*What is needed*
Copy out the whole listing below exactly.

*Provided records*
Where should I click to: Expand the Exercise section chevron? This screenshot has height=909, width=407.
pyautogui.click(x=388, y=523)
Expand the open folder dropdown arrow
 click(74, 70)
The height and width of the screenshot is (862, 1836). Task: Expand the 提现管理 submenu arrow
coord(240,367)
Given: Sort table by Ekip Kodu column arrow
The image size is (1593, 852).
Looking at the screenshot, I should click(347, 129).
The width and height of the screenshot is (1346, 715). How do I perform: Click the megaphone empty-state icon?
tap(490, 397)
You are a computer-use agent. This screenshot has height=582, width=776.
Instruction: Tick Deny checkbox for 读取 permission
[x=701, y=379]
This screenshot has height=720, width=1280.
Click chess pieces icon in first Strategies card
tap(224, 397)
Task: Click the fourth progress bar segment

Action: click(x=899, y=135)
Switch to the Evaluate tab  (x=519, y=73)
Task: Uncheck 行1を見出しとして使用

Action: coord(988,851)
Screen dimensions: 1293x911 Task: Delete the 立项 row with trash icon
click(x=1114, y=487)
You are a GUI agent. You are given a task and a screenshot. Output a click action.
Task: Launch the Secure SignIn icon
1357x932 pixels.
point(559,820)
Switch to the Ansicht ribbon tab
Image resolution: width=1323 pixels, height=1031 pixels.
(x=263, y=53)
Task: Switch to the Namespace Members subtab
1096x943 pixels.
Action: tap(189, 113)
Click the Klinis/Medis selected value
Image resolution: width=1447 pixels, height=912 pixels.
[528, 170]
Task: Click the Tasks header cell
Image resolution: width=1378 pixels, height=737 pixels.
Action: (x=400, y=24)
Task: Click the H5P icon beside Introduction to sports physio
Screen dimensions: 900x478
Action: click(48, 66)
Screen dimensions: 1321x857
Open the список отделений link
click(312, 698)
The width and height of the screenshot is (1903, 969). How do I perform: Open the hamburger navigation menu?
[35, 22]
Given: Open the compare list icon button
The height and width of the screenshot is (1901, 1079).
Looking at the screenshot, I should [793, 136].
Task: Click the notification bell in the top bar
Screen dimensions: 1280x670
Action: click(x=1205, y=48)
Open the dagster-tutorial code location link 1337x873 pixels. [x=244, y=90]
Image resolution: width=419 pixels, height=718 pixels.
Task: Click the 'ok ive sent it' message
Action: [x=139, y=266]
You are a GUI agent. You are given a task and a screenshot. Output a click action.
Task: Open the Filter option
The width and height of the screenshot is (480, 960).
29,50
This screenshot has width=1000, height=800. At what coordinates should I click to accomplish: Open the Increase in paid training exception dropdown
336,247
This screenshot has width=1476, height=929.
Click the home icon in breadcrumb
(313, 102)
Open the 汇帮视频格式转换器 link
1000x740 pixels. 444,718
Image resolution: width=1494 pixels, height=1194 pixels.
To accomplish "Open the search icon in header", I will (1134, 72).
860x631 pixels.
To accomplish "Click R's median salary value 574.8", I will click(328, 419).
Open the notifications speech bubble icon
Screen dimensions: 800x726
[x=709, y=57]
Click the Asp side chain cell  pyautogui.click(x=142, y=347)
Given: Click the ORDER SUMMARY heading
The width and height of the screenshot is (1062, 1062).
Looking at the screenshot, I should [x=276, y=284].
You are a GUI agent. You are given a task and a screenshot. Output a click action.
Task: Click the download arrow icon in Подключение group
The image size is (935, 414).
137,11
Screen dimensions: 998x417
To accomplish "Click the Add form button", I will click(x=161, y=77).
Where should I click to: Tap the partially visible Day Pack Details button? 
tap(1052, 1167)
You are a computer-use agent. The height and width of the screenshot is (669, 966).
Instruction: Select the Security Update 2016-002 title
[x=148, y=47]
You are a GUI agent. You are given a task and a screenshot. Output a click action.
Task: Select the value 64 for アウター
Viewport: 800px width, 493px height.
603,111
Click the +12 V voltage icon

*Problem solution*
Where should I click to: Expand the Exercise section chevron? This screenshot has height=909, width=407.
pyautogui.click(x=388, y=523)
Expand the open folder dropdown arrow
 click(74, 70)
The height and width of the screenshot is (862, 1836). Task: Expand the 提现管理 submenu arrow
coord(240,367)
Given: Sort table by Ekip Kodu column arrow
The image size is (1593, 852).
Looking at the screenshot, I should click(347, 129).
The width and height of the screenshot is (1346, 715). How do I perform: Click the megaphone empty-state icon?
tap(490, 397)
You are a computer-use agent. This screenshot has height=582, width=776.
Instruction: Tick Deny checkbox for 读取 permission
[x=701, y=379]
This screenshot has height=720, width=1280.
Click chess pieces icon in first Strategies card
tap(224, 397)
Task: Click the fourth progress bar segment

Action: click(x=899, y=135)
Switch to the Evaluate tab  (x=519, y=73)
Task: Uncheck 行1を見出しとして使用

Action: coord(988,851)
Screen dimensions: 1293x911 Task: Delete the 立项 row with trash icon
click(x=1114, y=487)
You are a GUI agent. You are given a task and a screenshot. Output a click action.
Task: Launch the Secure SignIn icon
1357x932 pixels.
point(559,820)
Switch to the Ansicht ribbon tab
Image resolution: width=1323 pixels, height=1031 pixels.
(x=263, y=53)
Task: Switch to the Namespace Members subtab
1096x943 pixels.
Action: tap(189, 113)
Click the Klinis/Medis selected value
Image resolution: width=1447 pixels, height=912 pixels.
[528, 170]
Task: Click the Tasks header cell
Image resolution: width=1378 pixels, height=737 pixels.
Action: (x=400, y=24)
Task: Click the H5P icon beside Introduction to sports physio
Screen dimensions: 900x478
Action: click(48, 66)
Screen dimensions: 1321x857
Open the список отделений link
click(312, 698)
The width and height of the screenshot is (1903, 969). How do I perform: Open the hamburger navigation menu?
[35, 22]
Given: Open the compare list icon button
The height and width of the screenshot is (1901, 1079).
Looking at the screenshot, I should [793, 136].
Task: Click the notification bell in the top bar
Screen dimensions: 1280x670
Action: click(x=1205, y=48)
Open the dagster-tutorial code location link 1337x873 pixels. [x=244, y=90]
Image resolution: width=419 pixels, height=718 pixels.
Task: Click the 'ok ive sent it' message
Action: [x=139, y=266]
You are a GUI agent. You are given a task and a screenshot. Output a click action.
Task: Open the Filter option
The width and height of the screenshot is (480, 960).
29,50
This screenshot has width=1000, height=800. At what coordinates should I click to accomplish: Open the Increase in paid training exception dropdown
336,247
This screenshot has width=1476, height=929.
Click the home icon in breadcrumb
(313, 102)
Open the 汇帮视频格式转换器 link
1000x740 pixels. 444,718
Image resolution: width=1494 pixels, height=1194 pixels.
To accomplish "Open the search icon in header", I will (1134, 72).
860x631 pixels.
To accomplish "Click R's median salary value 574.8", I will click(328, 419).
Open the notifications speech bubble icon
Screen dimensions: 800x726
[x=709, y=57]
Click the Asp side chain cell  pyautogui.click(x=142, y=347)
Given: Click the ORDER SUMMARY heading
The width and height of the screenshot is (1062, 1062).
Looking at the screenshot, I should [x=276, y=284].
You are a GUI agent. You are given a task and a screenshot. Output a click action.
Task: Click the download arrow icon in Подключение group
The image size is (935, 414).
137,11
Screen dimensions: 998x417
To accomplish "Click the Add form button", I will click(x=161, y=77).
Where should I click to: Tap the partially visible Day Pack Details button? 
tap(1052, 1167)
You are a computer-use agent. The height and width of the screenshot is (669, 966).
Instruction: Select the Security Update 2016-002 title
[x=148, y=47]
You are a GUI agent. You are given a task and a screenshot. Output a click action.
Task: Select the value 64 for アウター
Viewport: 800px width, 493px height.
603,111
Click the +12 V voltage icon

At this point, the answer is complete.